--- Dataset records ---

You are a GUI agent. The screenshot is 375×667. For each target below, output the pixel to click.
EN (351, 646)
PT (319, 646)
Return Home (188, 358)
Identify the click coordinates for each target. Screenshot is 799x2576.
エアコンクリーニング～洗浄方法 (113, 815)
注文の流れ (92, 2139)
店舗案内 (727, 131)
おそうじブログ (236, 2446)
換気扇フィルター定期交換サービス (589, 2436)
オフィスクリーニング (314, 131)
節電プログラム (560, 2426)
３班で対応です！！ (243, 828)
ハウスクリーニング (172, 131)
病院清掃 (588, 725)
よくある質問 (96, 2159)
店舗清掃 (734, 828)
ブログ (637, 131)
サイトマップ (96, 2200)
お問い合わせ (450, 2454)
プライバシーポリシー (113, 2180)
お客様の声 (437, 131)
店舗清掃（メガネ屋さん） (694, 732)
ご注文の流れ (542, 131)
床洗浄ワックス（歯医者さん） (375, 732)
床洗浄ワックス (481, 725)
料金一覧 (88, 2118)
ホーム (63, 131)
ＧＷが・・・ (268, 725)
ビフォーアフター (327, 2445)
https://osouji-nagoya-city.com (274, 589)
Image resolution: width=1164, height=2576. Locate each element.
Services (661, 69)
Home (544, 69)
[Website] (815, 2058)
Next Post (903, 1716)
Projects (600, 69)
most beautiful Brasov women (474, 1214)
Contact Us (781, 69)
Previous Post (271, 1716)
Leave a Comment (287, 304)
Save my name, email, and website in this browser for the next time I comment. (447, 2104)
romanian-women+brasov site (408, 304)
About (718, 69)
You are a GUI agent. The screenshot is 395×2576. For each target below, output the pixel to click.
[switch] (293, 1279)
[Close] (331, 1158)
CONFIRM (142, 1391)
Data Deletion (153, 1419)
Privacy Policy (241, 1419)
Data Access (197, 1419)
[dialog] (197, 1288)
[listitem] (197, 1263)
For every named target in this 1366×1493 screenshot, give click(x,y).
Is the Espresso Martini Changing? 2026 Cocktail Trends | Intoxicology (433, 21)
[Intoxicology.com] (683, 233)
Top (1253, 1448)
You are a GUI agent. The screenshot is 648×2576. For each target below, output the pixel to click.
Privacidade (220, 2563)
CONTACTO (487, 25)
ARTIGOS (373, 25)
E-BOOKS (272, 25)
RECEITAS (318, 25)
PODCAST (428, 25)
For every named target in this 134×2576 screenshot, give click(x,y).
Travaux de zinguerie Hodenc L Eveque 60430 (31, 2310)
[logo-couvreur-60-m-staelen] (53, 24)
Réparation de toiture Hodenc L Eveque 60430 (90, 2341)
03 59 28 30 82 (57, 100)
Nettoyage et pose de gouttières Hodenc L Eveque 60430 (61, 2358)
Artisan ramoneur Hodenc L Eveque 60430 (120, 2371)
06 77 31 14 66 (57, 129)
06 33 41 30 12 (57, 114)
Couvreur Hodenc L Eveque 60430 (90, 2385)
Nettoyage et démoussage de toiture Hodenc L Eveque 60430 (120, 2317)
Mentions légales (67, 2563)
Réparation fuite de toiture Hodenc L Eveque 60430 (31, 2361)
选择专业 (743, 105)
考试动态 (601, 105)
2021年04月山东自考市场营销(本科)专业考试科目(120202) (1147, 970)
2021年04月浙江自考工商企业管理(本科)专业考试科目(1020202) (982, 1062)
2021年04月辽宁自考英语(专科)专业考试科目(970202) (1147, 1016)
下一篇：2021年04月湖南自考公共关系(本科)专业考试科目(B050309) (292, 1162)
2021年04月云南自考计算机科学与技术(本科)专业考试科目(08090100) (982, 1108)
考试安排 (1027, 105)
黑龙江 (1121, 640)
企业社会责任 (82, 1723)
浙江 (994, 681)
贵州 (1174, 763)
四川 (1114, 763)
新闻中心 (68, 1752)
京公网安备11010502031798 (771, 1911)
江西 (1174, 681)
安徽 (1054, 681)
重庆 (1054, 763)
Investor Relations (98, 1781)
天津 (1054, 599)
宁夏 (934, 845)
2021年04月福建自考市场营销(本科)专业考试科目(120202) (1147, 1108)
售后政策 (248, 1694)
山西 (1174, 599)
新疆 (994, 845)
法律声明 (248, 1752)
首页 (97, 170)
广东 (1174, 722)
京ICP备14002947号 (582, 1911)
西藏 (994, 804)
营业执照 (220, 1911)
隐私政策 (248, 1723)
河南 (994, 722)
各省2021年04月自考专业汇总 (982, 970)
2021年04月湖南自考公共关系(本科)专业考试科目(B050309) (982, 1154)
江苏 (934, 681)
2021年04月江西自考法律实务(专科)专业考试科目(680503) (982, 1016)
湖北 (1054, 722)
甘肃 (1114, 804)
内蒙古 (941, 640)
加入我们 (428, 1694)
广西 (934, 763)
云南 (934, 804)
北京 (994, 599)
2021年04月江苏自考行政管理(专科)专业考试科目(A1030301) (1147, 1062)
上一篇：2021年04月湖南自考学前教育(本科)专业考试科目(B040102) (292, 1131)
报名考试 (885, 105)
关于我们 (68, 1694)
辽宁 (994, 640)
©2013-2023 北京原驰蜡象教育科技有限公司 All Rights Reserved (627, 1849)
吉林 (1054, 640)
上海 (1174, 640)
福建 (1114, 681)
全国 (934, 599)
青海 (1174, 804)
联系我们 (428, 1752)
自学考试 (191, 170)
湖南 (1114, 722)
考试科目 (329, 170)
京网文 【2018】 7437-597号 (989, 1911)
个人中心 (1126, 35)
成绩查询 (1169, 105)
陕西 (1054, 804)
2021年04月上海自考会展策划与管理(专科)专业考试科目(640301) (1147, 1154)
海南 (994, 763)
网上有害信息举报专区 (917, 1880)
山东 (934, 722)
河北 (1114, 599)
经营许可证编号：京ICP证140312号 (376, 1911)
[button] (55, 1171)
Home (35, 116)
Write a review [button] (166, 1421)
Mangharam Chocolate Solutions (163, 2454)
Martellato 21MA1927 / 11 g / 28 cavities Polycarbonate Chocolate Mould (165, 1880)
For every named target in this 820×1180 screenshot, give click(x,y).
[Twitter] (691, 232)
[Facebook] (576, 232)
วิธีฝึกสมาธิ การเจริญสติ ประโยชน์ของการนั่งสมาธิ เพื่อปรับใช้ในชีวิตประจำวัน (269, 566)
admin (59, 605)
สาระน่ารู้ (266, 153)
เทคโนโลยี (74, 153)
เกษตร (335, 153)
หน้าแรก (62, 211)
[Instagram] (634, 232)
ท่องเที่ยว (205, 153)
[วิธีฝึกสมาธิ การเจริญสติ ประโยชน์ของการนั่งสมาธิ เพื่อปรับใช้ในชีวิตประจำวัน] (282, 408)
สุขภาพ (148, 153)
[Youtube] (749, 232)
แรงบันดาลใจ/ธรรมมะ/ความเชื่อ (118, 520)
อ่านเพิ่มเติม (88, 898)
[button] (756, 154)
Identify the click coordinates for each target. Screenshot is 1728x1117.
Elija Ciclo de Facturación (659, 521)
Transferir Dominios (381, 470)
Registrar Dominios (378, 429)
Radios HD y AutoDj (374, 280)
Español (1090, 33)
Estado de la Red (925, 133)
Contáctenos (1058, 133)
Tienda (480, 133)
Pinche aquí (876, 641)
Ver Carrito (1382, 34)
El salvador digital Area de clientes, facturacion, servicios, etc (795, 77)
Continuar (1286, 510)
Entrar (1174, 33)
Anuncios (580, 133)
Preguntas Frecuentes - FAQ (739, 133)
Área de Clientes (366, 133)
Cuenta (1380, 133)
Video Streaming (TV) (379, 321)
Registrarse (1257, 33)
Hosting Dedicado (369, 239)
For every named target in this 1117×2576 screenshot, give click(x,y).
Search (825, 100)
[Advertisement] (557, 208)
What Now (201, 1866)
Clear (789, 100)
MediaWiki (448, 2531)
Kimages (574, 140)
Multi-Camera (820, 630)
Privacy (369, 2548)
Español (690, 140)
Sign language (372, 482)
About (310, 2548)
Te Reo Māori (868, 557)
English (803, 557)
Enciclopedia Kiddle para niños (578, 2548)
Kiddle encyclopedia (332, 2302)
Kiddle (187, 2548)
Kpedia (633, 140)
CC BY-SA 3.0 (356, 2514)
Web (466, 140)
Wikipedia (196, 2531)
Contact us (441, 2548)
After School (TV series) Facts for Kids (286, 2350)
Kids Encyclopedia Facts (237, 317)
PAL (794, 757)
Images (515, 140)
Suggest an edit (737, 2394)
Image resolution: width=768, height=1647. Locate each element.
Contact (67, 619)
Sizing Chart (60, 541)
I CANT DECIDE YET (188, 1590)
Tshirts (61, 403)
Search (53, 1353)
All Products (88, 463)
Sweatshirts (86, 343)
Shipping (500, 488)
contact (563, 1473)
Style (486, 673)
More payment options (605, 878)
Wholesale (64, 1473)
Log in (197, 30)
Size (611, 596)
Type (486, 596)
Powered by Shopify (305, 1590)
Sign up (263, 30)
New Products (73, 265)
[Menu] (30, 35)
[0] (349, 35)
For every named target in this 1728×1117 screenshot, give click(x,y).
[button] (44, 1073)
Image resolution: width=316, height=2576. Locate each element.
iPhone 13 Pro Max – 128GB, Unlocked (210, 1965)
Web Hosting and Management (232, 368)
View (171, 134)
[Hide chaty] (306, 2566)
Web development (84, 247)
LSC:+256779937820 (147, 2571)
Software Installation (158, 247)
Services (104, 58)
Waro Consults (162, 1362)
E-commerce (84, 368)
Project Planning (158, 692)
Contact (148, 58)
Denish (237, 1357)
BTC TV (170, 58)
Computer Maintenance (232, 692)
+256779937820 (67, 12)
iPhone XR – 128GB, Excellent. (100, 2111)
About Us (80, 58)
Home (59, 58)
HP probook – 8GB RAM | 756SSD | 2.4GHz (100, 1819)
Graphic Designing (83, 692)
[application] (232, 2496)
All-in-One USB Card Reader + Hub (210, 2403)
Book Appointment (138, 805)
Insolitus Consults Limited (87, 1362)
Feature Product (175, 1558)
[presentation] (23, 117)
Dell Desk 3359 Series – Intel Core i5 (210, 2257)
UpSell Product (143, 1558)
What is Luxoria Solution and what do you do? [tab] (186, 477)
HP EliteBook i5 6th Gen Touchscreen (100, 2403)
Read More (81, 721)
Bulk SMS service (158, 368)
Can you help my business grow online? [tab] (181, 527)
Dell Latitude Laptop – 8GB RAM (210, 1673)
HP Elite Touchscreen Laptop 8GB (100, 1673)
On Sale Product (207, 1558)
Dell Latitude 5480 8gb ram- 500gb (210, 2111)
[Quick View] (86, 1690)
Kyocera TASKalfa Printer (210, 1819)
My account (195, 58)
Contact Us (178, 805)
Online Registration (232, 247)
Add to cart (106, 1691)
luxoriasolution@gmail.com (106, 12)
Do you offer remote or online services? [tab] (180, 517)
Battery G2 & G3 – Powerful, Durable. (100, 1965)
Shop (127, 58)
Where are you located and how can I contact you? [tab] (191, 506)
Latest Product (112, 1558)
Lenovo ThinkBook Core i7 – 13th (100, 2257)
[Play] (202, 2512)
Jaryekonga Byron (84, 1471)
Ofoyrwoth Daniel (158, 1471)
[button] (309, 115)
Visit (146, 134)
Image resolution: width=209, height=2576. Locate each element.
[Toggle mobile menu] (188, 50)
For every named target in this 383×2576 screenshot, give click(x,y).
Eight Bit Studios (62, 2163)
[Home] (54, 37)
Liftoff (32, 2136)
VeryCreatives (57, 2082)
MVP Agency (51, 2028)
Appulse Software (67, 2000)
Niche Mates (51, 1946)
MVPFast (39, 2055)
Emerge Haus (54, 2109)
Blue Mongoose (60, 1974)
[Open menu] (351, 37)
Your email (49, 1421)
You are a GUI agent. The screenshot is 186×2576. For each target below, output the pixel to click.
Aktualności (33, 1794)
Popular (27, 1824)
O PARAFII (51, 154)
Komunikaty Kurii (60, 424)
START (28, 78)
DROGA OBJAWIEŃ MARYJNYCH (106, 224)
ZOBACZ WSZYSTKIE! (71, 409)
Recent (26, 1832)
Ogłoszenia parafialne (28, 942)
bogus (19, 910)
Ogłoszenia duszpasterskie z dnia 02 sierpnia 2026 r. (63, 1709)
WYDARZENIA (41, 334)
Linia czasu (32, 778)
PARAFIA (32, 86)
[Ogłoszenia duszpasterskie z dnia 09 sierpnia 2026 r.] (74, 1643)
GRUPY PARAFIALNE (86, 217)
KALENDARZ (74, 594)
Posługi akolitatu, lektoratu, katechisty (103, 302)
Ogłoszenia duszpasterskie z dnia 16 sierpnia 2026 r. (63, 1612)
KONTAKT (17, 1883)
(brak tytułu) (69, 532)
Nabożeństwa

---

__Task objective__.
Write out exactly the lines above from the line with "2021年04月上海自考会展策划与管理(专科)专业考试科目(640301) (1147, 1154)" through the line with "Enciclopedia Kiddle para niños (578, 2548)", both of them included, and leave out all other lines.

__Response to the task__.
2021年04月上海自考会展策划与管理(专科)专业考试科目(640301) (1147, 1154)
海南 (994, 763)
网上有害信息举报专区 (917, 1880)
山东 (934, 722)
河北 (1114, 599)
经营许可证编号：京ICP证140312号 (376, 1911)
[button] (55, 1171)
Home (35, 116)
Write a review [button] (166, 1421)
Mangharam Chocolate Solutions (163, 2454)
Martellato 21MA1927 / 11 g / 28 cavities Polycarbonate Chocolate Mould (165, 1880)
For every named target in this 820×1180 screenshot, give click(x,y).
[Twitter] (691, 232)
[Facebook] (576, 232)
วิธีฝึกสมาธิ การเจริญสติ ประโยชน์ของการนั่งสมาธิ เพื่อปรับใช้ในชีวิตประจำวัน (269, 566)
admin (59, 605)
สาระน่ารู้ (266, 153)
เทคโนโลยี (74, 153)
เกษตร (335, 153)
หน้าแรก (62, 211)
[Instagram] (634, 232)
ท่องเที่ยว (205, 153)
[วิธีฝึกสมาธิ การเจริญสติ ประโยชน์ของการนั่งสมาธิ เพื่อปรับใช้ในชีวิตประจำวัน] (282, 408)
สุขภาพ (148, 153)
[Youtube] (749, 232)
แรงบันดาลใจ/ธรรมมะ/ความเชื่อ (118, 520)
อ่านเพิ่มเติม (88, 898)
[button] (756, 154)
Identify the click coordinates for each target. Screenshot is 1728x1117.
Elija Ciclo de Facturación (659, 521)
Transferir Dominios (381, 470)
Registrar Dominios (378, 429)
Radios HD y AutoDj (374, 280)
Español (1090, 33)
Estado de la Red (925, 133)
Contáctenos (1058, 133)
Tienda (480, 133)
Pinche aquí (876, 641)
Ver Carrito (1382, 34)
El salvador digital Area de clientes, facturacion, servicios, etc (795, 77)
Continuar (1286, 510)
Entrar (1174, 33)
Anuncios (580, 133)
Preguntas Frecuentes - FAQ (739, 133)
Área de Clientes (366, 133)
Cuenta (1380, 133)
Video Streaming (TV) (379, 321)
Registrarse (1257, 33)
Hosting Dedicado (369, 239)
For every named target in this 1117×2576 screenshot, give click(x,y).
Search (825, 100)
[Advertisement] (557, 208)
What Now (201, 1866)
Clear (789, 100)
MediaWiki (448, 2531)
Kimages (574, 140)
Multi-Camera (820, 630)
Privacy (369, 2548)
Español (690, 140)
Sign language (372, 482)
About (310, 2548)
Te Reo Māori (868, 557)
English (803, 557)
Enciclopedia Kiddle para niños (578, 2548)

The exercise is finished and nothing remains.